We can calculate Kc from the relation: Kc = [NO]².[Br₂] / [NOBr]². Firstly, we convert the number of grams of each component to moles using (n = mass / molar mass). n of NOBr = (3.26 g / 109.8 g/mole) = 0.03 moles. n of NO = (3.06 g / 29.9 g/mole) = 0.102 moles. n of Br₂ = (8.15 g / 159.9 g/mole) = 0.051 moles. Then we can get the concentration of each component by dividing its no. of moles by the volume of the vessel (concentration = n / V).
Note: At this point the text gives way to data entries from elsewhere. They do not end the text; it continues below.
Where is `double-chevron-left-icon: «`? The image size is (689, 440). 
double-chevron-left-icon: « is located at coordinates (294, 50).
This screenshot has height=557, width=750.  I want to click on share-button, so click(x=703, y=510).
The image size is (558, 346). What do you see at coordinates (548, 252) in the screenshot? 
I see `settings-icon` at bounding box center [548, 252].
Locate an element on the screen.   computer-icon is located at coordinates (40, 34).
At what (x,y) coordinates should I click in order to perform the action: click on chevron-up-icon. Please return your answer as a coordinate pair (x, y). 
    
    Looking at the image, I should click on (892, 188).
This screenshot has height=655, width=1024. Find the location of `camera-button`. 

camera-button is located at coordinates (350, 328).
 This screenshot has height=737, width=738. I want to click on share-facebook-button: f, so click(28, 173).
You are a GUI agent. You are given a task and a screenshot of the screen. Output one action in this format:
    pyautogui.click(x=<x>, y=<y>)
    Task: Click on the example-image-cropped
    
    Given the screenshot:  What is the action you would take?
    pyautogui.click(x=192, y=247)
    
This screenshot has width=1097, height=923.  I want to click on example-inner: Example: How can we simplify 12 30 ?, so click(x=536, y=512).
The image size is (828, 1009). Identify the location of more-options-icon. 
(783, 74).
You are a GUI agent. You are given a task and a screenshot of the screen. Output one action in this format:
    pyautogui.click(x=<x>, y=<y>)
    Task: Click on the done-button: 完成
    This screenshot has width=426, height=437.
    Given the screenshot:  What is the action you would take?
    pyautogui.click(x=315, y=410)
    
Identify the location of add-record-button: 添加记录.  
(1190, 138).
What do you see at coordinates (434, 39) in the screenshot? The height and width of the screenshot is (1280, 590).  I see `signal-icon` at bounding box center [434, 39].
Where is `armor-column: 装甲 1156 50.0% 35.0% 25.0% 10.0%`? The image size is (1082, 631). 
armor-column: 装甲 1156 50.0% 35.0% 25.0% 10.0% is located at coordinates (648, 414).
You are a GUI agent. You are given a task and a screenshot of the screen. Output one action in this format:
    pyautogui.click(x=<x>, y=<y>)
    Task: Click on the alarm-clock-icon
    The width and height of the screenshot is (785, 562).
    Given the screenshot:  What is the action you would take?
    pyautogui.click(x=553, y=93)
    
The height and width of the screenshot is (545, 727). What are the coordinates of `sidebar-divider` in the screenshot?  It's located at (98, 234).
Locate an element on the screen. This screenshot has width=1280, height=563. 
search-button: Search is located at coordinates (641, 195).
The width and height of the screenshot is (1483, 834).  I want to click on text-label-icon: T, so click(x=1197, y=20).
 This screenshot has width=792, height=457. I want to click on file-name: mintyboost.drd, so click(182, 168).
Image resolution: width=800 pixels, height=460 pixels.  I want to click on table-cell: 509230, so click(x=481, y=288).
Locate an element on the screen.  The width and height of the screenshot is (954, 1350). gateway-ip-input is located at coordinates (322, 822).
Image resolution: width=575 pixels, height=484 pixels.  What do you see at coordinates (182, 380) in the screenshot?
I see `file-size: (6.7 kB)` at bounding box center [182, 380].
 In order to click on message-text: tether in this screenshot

The concentration of NOBr = (0.03 mole / 5.00 L) = 6x10⁻³ mol/L. The concentration of NO = (0.102 mole / 5.00 L) = 2x10⁻² mol/L. The concentration of Br₂ = (0.051 mole / 5.00 L) = 1x10⁻² mol/L. Now, we can get Kc: Kc = [NO]².[Br₂] / [NOBr]² = (2x10⁻² mol/L) ². (1x10⁻² mol/L) / (6x10⁻³ mol/L) ² = 0.122.